Ignore or Process: If the message is relevant to a client connected to the replica, it processes the message accordingly. If not, the replica simply ignores the message.

This approach ensures that every message reaches the appropriate client, regardless of which replica initially received it. However, it's important to consider the potential for increased network traffic and the need for efficient filtering mechanisms to handle irrelevant messages, to avoid overloading the replicas with unnecessary processing tasks.

Following image shows an example implementation of this idea

This diagram illustrates the process of routing a message from "Another backend service" to Client 3 within a horizontally scaled WebSocket environment utilizing a publish/subscribe (pub/sub) queue system.

Here's a step-by-step breakdown:

Initial Message Sending: "Another backend service" sends a message intended for Client 3. This message is initially received by one of the WebSocket service replicas, in this case, Replica 1.
Publish to Pub/Sub Queue: Replica 1 doesn't handle Client 3 directly but knows it needs to ensure the message reaches the correct client. Thus, it publishes the message to the centralized Pub/Sub Queue.
Broadcast to All Replicas: The Pub/Sub Queue then broadcasts this message to all subscribed replicas, which in this scenario are Replica 1, Replica 2, and Replica 3.
Evaluation by Replicas: Each replica evaluates the incoming message to determine if it is relevant to any of the clients it directly manages.
- Replica 1 checks and determines the message is not for Client 1.
- Replica 2 checks and determines the message is not for Client 2.
- Replica 3 recognizes that the message is intended for Client 3, which it manages.
Message Delivery:Upon recognizing its relevance, Replica 3 accepts the message and forwards it to Client 3.

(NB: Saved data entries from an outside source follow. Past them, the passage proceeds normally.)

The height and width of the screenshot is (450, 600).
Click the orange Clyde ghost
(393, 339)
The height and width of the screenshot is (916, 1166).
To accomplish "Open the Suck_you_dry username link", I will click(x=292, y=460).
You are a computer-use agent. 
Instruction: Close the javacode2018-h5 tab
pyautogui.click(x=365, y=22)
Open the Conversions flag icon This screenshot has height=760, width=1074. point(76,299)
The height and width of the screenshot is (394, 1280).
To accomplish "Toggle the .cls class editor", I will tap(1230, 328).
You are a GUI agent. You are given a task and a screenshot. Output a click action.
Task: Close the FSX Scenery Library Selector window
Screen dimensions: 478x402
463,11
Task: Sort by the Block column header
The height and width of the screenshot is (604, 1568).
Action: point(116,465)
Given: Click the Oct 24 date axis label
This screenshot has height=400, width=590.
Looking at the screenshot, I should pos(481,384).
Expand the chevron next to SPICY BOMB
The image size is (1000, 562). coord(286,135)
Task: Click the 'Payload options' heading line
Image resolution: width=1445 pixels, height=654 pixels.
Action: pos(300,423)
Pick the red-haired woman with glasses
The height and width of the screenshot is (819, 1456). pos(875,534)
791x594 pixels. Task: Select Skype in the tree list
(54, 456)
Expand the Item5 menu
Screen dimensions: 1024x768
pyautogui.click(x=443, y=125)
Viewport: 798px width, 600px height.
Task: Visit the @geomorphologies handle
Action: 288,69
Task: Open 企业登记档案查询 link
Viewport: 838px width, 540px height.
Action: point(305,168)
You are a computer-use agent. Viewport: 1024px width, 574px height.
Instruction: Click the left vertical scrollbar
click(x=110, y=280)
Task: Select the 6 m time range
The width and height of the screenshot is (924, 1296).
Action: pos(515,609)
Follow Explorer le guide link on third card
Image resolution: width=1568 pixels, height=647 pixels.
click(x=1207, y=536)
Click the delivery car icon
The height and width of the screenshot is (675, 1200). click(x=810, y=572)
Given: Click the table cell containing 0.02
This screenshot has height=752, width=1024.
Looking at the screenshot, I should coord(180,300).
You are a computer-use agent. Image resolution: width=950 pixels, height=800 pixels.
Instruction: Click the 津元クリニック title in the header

This setup illustrates a robust mechanism where messages can be effectively routed across multiple service replicas, ensuring that even in a scaled environment, communication remains precise and reliable. The pub/sub model facilitates a scalable architecture by decoupling the message sending and receiving duties, allowing replicas to independently handle only relevant communications.

This method significantly enhances the system's efficiency by minimizing unnecessary message handling and processing across the service replicas.